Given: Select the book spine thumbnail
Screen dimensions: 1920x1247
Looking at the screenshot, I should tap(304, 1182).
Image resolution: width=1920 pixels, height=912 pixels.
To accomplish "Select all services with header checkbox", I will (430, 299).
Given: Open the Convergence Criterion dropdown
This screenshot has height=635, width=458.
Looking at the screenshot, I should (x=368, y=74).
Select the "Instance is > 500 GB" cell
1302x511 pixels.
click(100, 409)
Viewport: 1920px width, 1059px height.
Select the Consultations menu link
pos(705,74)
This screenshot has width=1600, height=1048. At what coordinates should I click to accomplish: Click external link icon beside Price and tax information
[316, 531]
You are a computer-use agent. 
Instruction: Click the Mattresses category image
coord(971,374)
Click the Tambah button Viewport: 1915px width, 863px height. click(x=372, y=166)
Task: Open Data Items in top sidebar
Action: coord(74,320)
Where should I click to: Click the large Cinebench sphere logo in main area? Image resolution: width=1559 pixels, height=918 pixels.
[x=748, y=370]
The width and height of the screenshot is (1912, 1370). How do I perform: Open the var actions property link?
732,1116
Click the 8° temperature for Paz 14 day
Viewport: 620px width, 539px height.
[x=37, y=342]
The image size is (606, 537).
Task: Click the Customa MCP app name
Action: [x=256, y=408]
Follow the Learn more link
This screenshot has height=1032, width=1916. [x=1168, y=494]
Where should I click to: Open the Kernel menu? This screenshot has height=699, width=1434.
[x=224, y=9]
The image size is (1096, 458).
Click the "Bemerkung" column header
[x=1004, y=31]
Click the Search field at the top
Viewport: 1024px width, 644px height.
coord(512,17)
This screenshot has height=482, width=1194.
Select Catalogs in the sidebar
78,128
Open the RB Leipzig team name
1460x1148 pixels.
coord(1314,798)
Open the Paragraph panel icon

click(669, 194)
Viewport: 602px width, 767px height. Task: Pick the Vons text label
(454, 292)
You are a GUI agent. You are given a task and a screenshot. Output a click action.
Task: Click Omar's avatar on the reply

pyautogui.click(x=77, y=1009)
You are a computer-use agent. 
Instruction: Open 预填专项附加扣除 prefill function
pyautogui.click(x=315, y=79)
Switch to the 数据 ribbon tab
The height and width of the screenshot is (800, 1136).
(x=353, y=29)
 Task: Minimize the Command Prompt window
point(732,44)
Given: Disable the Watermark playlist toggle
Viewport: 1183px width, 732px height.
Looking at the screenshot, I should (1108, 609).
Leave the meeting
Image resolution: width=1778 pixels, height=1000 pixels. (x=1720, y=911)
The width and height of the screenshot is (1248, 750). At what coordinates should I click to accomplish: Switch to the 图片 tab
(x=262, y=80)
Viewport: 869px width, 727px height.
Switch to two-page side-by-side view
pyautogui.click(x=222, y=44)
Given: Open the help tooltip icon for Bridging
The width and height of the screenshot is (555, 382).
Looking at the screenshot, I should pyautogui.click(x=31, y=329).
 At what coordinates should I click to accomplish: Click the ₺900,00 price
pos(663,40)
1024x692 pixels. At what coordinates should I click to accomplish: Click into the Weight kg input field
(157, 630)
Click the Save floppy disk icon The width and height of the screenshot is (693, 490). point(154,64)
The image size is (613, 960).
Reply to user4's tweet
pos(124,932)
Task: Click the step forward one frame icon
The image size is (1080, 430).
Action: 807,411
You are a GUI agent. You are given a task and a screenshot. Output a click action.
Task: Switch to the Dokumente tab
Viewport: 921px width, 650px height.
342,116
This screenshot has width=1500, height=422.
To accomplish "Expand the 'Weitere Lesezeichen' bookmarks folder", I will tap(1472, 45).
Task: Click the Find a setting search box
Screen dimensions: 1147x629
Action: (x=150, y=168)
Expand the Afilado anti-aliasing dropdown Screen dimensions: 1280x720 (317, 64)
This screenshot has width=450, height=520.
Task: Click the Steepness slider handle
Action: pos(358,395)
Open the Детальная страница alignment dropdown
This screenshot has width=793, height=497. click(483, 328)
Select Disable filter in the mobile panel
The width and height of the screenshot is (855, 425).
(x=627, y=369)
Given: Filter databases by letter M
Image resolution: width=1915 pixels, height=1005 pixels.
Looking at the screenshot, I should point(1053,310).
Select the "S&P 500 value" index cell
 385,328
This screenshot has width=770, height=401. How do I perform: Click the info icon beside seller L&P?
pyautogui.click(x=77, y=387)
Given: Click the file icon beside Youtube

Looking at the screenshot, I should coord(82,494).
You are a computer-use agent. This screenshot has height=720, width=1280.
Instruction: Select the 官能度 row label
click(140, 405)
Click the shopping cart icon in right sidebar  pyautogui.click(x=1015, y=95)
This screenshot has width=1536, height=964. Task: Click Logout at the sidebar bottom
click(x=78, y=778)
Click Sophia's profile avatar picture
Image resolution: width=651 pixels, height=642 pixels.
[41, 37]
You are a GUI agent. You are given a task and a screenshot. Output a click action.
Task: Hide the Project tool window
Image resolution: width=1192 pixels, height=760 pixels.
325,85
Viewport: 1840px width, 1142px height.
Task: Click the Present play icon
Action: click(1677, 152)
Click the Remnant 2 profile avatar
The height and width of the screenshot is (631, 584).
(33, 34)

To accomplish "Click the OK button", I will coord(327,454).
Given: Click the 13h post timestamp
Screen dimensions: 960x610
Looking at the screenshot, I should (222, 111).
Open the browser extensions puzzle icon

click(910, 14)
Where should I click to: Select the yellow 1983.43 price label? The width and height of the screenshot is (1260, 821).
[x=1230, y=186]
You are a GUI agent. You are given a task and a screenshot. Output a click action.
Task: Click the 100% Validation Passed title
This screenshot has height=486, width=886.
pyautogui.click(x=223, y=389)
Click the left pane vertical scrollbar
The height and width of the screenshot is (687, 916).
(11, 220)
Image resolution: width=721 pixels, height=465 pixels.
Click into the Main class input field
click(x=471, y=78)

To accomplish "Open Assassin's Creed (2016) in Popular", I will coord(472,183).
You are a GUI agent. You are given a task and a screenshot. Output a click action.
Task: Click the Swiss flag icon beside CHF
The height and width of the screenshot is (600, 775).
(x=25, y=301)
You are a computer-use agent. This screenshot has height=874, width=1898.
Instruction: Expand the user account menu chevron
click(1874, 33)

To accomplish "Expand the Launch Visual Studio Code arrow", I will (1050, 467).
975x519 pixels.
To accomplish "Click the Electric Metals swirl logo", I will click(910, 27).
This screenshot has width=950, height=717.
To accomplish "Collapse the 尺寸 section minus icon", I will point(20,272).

— Task description —
Within the material above, transcribe exactly the lines that run from the line holding "Select Catalogs in the sidebar" through the line holding "Given: Open the help".

— Task answer —
Select Catalogs in the sidebar
78,128
Open the RB Leipzig team name
1460x1148 pixels.
coord(1314,798)
Open the Paragraph panel icon

click(669, 194)
Viewport: 602px width, 767px height. Task: Pick the Vons text label
(454, 292)
You are a GUI agent. You are given a task and a screenshot. Output a click action.
Task: Click Omar's avatar on the reply

pyautogui.click(x=77, y=1009)
You are a computer-use agent. 
Instruction: Open 预填专项附加扣除 prefill function
pyautogui.click(x=315, y=79)
Switch to the 数据 ribbon tab
The height and width of the screenshot is (800, 1136).
(x=353, y=29)
 Task: Minimize the Command Prompt window
point(732,44)
Given: Disable the Watermark playlist toggle
Viewport: 1183px width, 732px height.
Looking at the screenshot, I should (1108, 609).
Leave the meeting
Image resolution: width=1778 pixels, height=1000 pixels. (x=1720, y=911)
The width and height of the screenshot is (1248, 750). At what coordinates should I click to accomplish: Switch to the 图片 tab
(x=262, y=80)
Viewport: 869px width, 727px height.
Switch to two-page side-by-side view
pyautogui.click(x=222, y=44)
Given: Open the help tooltip icon for Bridging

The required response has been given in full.